Essa é uma das muitas disfunções e irracionalidades inerentes ao nosso modelo institucional e ao modo como vemos e fazemos democracia, temas sobre os quais muito já tenho escrito.
Estamos assistindo, nestes dias, a um confronto de opiniões que tem tudo a ver com isso. As eleições de outubro do ano passado refletiram a indignação da maioria dos cidadãos com as consequências de vícios institucionais que impulsionam condutas criminosas ou de moralidade imprópria. Multidões foram às ruas e muitos mandatos foram cassados pelo voto soberano do eleitor. No entanto, os males do modelo persistem e, como não poderia deixar de ser, continuam produzindo consequências.
A sociedade se sentiu frustrada e ameaçada ao ver o Presidente chantageado por congressistas que explicitavam seu desejo de estabelecer “negociações” cuja consequência seria o retorno ao velho regime e a vitória dos derrotados nas urnas. Se os projetos são de elevado interesse nacional, como justificar moralmente que uma oposição inicial seja revertida mediante favores políticos concedidos pela BIC presidencial?
É óbvio que congressistas podem divergir do Presidente. O poder lhes é dado para isso. O que esse poder não pode e a sociedade não mais admite é que as mesmas convicções mudem se o governo distribuir cargos, espaços de influência ou atender “interesses” municipais ou regionais. É tão evidente o desvio ético dessa conduta que explicações se tornam supérfluas. Para tais práticas, que acabam em delação premiada, o eleitor disse sonoro não nos pleitos do último mês de outubro.

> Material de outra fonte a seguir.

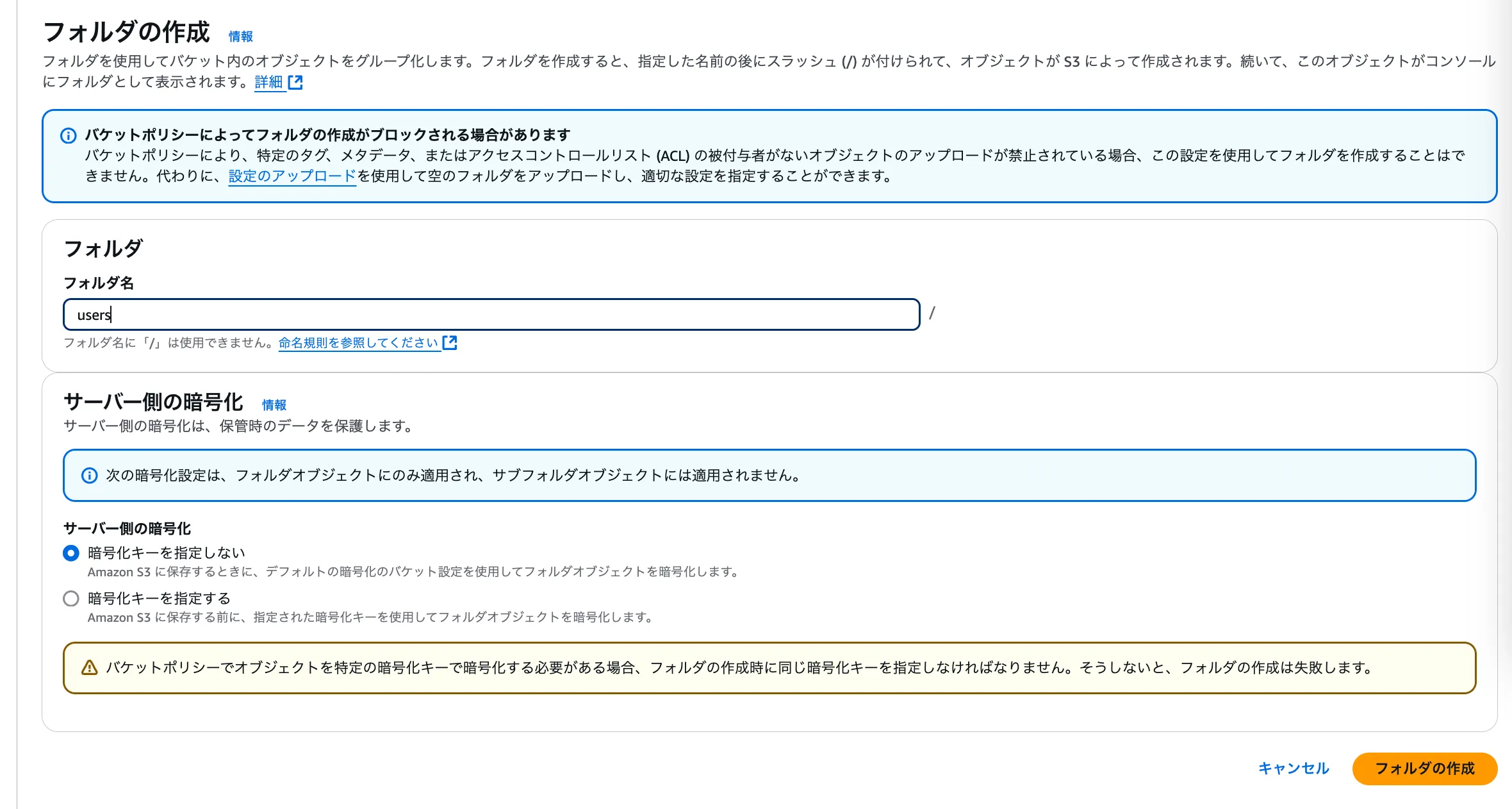Screen dimensions: 1512x809
Task: Click description text under 暗号化キーを指定する option
Action: tap(370, 617)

Recentemente, a professora e deputada estadual paulista Janaína Paschoal saiu em defesa do Congresso Nacional, disparando repreensões à mobilização prevista para o dia 26 de maio e acusando o Presidente de imobilismo. Segundo ela, negociações são inerentes à vida dos parlamentos e não há qualquer mal no fato de um parlamentar atender interesses de suas próprias bases. Horas depois, ela mesma desistiu de negociar e de formar opinião dentro de seu partido e rompeu com a bancada.
Quem tão bem lutou contra a corrupção durante o processo de Impeachment, como Janaína Paschoal, formando nesse embate e em cima dos carros de som suas bases eleitorais, surpreende ao atenuar, aparentemente ao menos, a rotina da formação de maiorias parlamentares. De fato, o que ela chama de imobilismo tem solução expedita. Basta seguir a velha receita. Mas aí estaríamos nos curvando ao modelo político ficha suja que tem regido as relações entre os governos e o Congresso Nacional, com apoio doestablishment partidário. Bem preferível seria se suficiente maioria do Congresso entendesse e se posicionasse em conformidade com o bem do país.
Com menos de cinco meses de mandato, as raposas de ofício já falam em impeachment de Bolsonaro. Negar à opinião pública o direito de se manifestar a respeito, de apoiar o Presidente que vem sendo responsabilizado pelas dificuldades que enfrenta no Congresso, é abonar o modelo corrupto e corruptor. É fragilizar a coragem moral que, teimosamente, insiste em ter voz nas ruas.